_Task instructions_. Print every entry exactly as it appears, but skip the pictures.

_Records for the exercise_.
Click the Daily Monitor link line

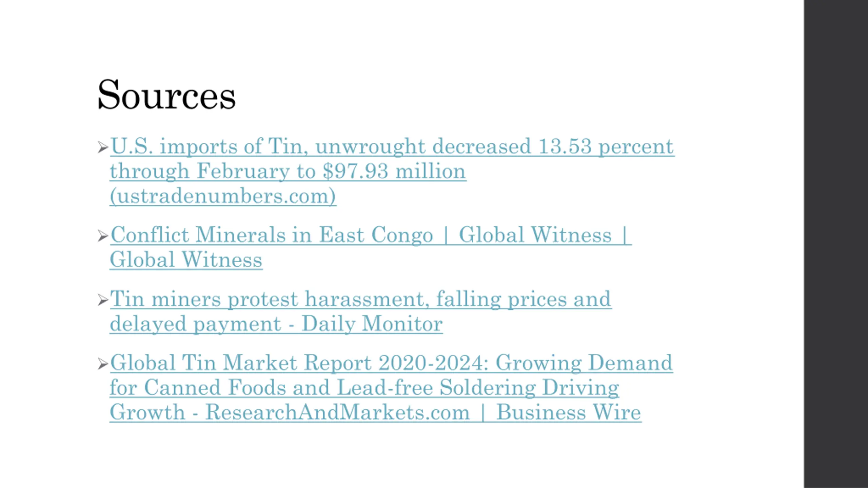[x=372, y=324]
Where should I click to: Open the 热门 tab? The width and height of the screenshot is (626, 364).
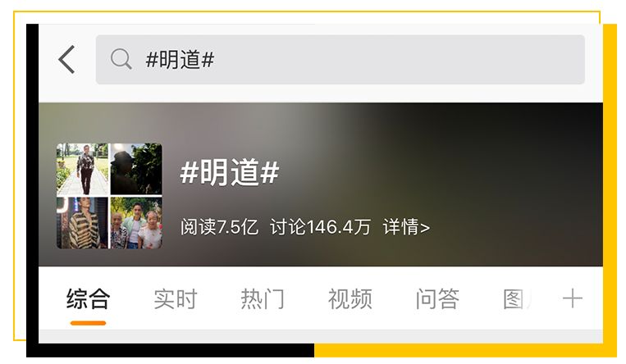[263, 299]
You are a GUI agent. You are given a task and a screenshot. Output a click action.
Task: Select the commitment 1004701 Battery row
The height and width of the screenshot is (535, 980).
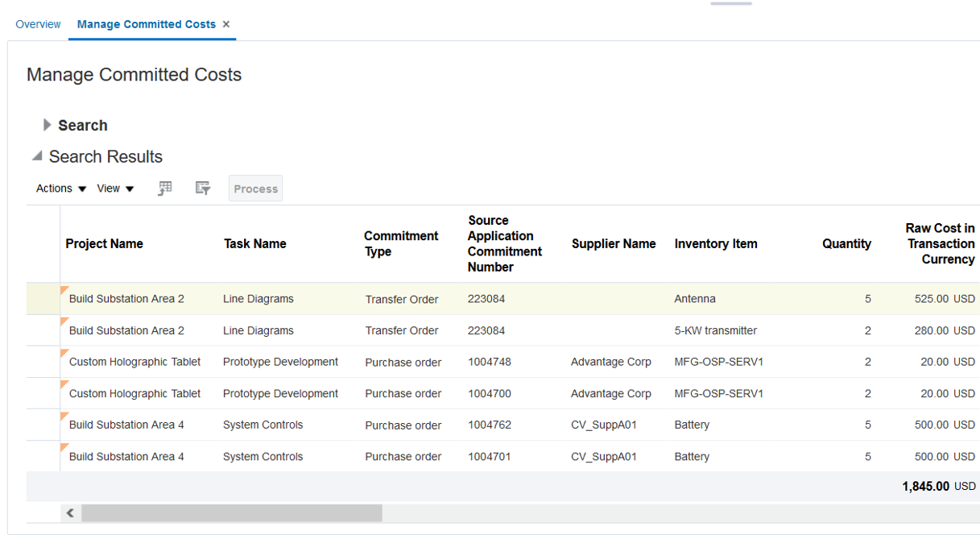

_Solution_.
Click the Daily Monitor link line

[x=372, y=324]
Where should I click to: Open the 热门 tab? The width and height of the screenshot is (626, 364).
[263, 299]
You are a GUI agent. You are given a task and a screenshot. Output a click action.
Task: Select the commitment 1004701 Battery row
The height and width of the screenshot is (535, 980).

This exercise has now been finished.